The task calls for each line of the records below in which the word "size" appears.

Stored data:
----------

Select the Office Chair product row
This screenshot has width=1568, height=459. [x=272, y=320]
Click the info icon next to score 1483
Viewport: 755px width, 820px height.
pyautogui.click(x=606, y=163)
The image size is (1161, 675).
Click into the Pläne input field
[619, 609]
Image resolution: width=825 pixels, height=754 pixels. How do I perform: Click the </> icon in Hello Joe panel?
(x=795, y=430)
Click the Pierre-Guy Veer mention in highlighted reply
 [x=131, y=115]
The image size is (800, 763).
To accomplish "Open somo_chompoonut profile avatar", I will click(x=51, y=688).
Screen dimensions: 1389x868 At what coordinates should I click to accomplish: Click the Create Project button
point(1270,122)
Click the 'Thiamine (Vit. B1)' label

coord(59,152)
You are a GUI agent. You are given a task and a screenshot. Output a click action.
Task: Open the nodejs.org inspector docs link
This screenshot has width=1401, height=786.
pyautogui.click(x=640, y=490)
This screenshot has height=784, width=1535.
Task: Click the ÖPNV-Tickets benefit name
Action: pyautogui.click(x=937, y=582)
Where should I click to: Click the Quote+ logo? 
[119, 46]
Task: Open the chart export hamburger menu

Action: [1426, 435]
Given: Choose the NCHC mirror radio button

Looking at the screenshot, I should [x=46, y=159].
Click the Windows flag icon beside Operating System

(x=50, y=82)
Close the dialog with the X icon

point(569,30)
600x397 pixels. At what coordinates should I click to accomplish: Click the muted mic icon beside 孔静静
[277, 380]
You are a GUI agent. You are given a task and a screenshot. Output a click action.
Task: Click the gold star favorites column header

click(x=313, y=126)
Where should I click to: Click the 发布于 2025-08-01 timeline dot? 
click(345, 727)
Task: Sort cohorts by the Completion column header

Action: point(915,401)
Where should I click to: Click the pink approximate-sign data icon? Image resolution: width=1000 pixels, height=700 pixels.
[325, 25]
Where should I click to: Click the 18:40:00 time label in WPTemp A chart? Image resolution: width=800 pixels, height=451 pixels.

----------

### Output for this exercise
The image size is (1161, 675).
The image size is (800, 763).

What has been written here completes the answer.